(The task): Copy out every one of the records below, line for line, with no changes.

(Entries for locating words and elements)
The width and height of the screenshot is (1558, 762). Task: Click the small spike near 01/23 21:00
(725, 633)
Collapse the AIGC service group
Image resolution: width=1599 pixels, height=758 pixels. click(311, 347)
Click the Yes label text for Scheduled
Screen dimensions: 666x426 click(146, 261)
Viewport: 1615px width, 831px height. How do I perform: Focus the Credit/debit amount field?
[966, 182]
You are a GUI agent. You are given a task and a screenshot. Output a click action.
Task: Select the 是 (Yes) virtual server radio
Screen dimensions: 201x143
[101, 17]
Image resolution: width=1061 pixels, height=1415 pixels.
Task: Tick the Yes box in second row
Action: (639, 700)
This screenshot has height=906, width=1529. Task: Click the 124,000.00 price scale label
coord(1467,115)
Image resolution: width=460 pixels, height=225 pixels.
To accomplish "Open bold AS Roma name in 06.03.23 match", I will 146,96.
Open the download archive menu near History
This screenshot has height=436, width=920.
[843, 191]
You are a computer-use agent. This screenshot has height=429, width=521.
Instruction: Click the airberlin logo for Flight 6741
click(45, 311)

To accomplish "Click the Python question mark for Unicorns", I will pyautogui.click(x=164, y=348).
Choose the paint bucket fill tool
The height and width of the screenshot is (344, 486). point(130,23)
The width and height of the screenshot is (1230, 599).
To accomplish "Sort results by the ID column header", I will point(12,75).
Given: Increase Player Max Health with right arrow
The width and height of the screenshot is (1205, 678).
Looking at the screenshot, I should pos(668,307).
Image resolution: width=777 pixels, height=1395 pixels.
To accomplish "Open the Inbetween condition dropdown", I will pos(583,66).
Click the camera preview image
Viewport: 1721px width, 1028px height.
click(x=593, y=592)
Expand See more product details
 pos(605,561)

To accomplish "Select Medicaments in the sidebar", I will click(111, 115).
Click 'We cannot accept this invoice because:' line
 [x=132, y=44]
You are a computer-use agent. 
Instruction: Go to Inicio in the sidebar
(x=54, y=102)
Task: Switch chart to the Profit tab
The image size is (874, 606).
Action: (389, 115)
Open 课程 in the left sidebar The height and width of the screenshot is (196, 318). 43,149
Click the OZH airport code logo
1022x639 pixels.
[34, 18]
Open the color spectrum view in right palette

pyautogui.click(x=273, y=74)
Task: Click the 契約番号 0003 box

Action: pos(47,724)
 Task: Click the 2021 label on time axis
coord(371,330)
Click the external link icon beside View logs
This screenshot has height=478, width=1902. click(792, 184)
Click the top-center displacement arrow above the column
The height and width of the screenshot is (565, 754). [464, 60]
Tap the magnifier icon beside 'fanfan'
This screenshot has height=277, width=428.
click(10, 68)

(Completed task):
The width and height of the screenshot is (1558, 762). Task: Click the small spike near 01/23 21:00
(725, 633)
Collapse the AIGC service group
Image resolution: width=1599 pixels, height=758 pixels. click(311, 347)
Click the Yes label text for Scheduled
Screen dimensions: 666x426 click(146, 261)
Viewport: 1615px width, 831px height. How do I perform: Focus the Credit/debit amount field?
[966, 182]
You are a GUI agent. You are given a task and a screenshot. Output a click action.
Task: Select the 是 (Yes) virtual server radio
Screen dimensions: 201x143
[101, 17]
Image resolution: width=1061 pixels, height=1415 pixels.
Task: Tick the Yes box in second row
Action: (639, 700)
This screenshot has height=906, width=1529. Task: Click the 124,000.00 price scale label
coord(1467,115)
Image resolution: width=460 pixels, height=225 pixels.
To accomplish "Open bold AS Roma name in 06.03.23 match", I will 146,96.
Open the download archive menu near History
This screenshot has height=436, width=920.
[843, 191]
You are a computer-use agent. This screenshot has height=429, width=521.
Instruction: Click the airberlin logo for Flight 6741
click(45, 311)

To accomplish "Click the Python question mark for Unicorns", I will pyautogui.click(x=164, y=348).
Choose the paint bucket fill tool
The height and width of the screenshot is (344, 486). point(130,23)
The width and height of the screenshot is (1230, 599).
To accomplish "Sort results by the ID column header", I will point(12,75).
Given: Increase Player Max Health with right arrow
The width and height of the screenshot is (1205, 678).
Looking at the screenshot, I should pos(668,307).
Image resolution: width=777 pixels, height=1395 pixels.
To accomplish "Open the Inbetween condition dropdown", I will pos(583,66).
Click the camera preview image
Viewport: 1721px width, 1028px height.
click(x=593, y=592)
Expand See more product details
 pos(605,561)

To accomplish "Select Medicaments in the sidebar", I will click(111, 115).
Click 'We cannot accept this invoice because:' line
 [x=132, y=44]
You are a computer-use agent. 
Instruction: Go to Inicio in the sidebar
(x=54, y=102)
Task: Switch chart to the Profit tab
The image size is (874, 606).
Action: (389, 115)
Open 课程 in the left sidebar The height and width of the screenshot is (196, 318). 43,149
Click the OZH airport code logo
1022x639 pixels.
[34, 18]
Open the color spectrum view in right palette

pyautogui.click(x=273, y=74)
Task: Click the 契約番号 0003 box

Action: pos(47,724)
 Task: Click the 2021 label on time axis
coord(371,330)
Click the external link icon beside View logs
This screenshot has height=478, width=1902. click(792, 184)
Click the top-center displacement arrow above the column
The height and width of the screenshot is (565, 754). [464, 60]
Tap the magnifier icon beside 'fanfan'
This screenshot has height=277, width=428.
click(10, 68)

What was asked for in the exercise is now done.